+++ Source records +++

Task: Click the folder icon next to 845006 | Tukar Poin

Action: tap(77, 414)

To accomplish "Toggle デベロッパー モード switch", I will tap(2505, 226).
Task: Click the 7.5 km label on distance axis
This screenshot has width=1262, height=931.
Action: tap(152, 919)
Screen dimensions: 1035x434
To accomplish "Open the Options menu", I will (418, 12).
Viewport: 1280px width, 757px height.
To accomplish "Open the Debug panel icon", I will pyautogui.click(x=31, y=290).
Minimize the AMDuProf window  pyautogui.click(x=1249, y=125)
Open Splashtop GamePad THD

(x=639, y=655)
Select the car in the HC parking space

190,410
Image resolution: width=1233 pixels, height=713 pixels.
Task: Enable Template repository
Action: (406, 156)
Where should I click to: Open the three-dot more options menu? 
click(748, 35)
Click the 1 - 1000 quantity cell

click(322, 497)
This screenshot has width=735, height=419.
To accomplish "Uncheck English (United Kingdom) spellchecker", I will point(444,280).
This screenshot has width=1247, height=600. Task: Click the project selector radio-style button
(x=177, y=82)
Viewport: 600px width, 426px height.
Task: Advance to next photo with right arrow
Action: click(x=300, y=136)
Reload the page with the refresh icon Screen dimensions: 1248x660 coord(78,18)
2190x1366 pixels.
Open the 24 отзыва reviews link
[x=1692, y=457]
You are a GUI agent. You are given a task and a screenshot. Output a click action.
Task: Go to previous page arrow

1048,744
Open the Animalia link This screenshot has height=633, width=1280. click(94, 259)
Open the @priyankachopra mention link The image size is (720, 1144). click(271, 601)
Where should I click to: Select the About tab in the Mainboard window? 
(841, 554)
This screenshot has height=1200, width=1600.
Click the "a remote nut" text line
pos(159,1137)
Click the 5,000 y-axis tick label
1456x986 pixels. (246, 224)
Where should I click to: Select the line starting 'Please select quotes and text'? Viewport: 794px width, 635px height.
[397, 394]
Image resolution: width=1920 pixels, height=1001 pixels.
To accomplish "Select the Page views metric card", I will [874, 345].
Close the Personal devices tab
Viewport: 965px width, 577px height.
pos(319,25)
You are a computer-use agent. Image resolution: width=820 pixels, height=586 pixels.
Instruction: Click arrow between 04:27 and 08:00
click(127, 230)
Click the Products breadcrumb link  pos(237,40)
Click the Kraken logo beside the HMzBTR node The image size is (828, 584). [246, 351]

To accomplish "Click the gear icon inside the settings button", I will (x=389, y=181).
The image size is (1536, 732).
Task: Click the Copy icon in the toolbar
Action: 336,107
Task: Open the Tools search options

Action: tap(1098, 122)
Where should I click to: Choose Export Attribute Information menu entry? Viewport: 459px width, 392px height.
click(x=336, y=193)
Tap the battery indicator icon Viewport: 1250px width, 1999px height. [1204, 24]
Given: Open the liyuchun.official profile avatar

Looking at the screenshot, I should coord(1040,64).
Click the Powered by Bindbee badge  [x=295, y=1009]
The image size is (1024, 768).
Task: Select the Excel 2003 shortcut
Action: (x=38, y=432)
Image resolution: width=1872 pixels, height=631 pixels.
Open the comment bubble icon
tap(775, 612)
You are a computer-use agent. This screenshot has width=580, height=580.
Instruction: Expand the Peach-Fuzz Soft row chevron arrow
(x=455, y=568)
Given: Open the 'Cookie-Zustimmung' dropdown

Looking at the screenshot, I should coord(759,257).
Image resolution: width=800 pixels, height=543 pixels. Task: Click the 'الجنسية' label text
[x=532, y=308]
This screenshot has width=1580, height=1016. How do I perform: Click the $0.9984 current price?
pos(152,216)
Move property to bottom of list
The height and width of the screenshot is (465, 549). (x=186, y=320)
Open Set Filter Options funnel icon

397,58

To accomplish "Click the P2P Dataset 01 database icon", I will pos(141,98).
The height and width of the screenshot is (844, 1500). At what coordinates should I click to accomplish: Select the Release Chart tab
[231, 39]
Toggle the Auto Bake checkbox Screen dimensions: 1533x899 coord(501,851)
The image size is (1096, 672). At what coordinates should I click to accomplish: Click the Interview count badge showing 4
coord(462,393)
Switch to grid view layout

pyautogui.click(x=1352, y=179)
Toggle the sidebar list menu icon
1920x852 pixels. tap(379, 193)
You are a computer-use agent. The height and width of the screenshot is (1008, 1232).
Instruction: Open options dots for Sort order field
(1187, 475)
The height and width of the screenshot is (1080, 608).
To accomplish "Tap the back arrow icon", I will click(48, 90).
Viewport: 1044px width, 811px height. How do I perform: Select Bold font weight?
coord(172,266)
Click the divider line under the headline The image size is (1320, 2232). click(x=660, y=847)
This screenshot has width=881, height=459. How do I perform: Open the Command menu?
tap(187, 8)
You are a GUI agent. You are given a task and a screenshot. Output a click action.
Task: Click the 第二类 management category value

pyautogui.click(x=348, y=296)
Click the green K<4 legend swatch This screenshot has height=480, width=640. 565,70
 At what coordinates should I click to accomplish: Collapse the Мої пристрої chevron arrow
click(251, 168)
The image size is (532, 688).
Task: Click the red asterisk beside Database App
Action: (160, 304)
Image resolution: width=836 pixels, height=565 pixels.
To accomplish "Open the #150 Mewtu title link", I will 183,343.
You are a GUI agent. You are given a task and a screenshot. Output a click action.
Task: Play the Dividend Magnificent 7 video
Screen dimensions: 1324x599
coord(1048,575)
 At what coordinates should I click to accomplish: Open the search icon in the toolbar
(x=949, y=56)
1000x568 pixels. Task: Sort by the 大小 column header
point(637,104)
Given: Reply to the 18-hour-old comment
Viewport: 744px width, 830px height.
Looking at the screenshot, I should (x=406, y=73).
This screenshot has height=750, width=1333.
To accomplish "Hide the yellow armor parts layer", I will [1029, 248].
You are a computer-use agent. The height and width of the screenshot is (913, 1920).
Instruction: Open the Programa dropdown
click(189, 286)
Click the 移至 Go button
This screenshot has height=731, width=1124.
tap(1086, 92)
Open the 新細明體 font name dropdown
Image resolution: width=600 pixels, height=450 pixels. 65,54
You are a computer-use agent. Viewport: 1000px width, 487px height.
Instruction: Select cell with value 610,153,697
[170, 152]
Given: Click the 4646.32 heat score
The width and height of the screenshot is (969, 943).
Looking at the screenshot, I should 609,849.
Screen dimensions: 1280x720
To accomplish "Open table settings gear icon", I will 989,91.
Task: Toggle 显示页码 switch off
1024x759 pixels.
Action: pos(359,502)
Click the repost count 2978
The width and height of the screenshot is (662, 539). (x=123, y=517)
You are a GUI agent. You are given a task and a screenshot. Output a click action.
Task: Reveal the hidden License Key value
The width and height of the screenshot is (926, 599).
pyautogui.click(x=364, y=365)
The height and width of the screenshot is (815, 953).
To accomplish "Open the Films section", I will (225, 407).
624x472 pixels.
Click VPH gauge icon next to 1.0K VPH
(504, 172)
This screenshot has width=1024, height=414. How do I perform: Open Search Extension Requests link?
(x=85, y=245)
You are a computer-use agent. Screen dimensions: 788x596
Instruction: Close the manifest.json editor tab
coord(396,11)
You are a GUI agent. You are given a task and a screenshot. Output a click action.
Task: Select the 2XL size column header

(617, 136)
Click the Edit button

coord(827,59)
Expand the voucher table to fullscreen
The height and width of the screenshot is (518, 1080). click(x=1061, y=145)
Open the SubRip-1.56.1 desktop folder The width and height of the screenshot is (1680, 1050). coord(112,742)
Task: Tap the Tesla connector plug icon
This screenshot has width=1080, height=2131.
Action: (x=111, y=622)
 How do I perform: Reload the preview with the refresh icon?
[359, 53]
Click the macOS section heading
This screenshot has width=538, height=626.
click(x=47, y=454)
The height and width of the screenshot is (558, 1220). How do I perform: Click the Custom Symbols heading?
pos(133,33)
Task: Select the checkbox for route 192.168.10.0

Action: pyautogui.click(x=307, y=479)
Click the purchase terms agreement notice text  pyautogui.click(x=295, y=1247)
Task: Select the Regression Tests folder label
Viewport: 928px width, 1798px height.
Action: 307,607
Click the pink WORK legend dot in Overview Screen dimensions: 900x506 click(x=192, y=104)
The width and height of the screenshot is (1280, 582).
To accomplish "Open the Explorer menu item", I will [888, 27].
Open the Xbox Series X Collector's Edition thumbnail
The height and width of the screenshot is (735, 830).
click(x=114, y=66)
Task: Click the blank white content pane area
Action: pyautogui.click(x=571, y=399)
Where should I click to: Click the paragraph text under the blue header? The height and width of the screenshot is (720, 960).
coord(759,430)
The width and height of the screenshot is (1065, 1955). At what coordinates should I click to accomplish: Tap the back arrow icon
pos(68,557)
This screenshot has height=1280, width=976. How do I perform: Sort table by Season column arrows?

+++

■ Work to complete:
Quote the line that contains "How do I perform: Reload" and each line after it through the end of the data, exactly, leaving out everything else.

■ Task output:
 How do I perform: Reload the preview with the refresh icon?
[359, 53]
Click the macOS section heading
This screenshot has width=538, height=626.
click(x=47, y=454)
The height and width of the screenshot is (558, 1220). How do I perform: Click the Custom Symbols heading?
pos(133,33)
Task: Select the checkbox for route 192.168.10.0

Action: pyautogui.click(x=307, y=479)
Click the purchase terms agreement notice text  pyautogui.click(x=295, y=1247)
Task: Select the Regression Tests folder label
Viewport: 928px width, 1798px height.
Action: 307,607
Click the pink WORK legend dot in Overview Screen dimensions: 900x506 click(x=192, y=104)
The width and height of the screenshot is (1280, 582).
To accomplish "Open the Explorer menu item", I will [888, 27].
Open the Xbox Series X Collector's Edition thumbnail
The height and width of the screenshot is (735, 830).
click(x=114, y=66)
Task: Click the blank white content pane area
Action: pyautogui.click(x=571, y=399)
Where should I click to: Click the paragraph text under the blue header? The height and width of the screenshot is (720, 960).
coord(759,430)
The width and height of the screenshot is (1065, 1955). At what coordinates should I click to accomplish: Tap the back arrow icon
pos(68,557)
This screenshot has height=1280, width=976. How do I perform: Sort table by Season column arrows?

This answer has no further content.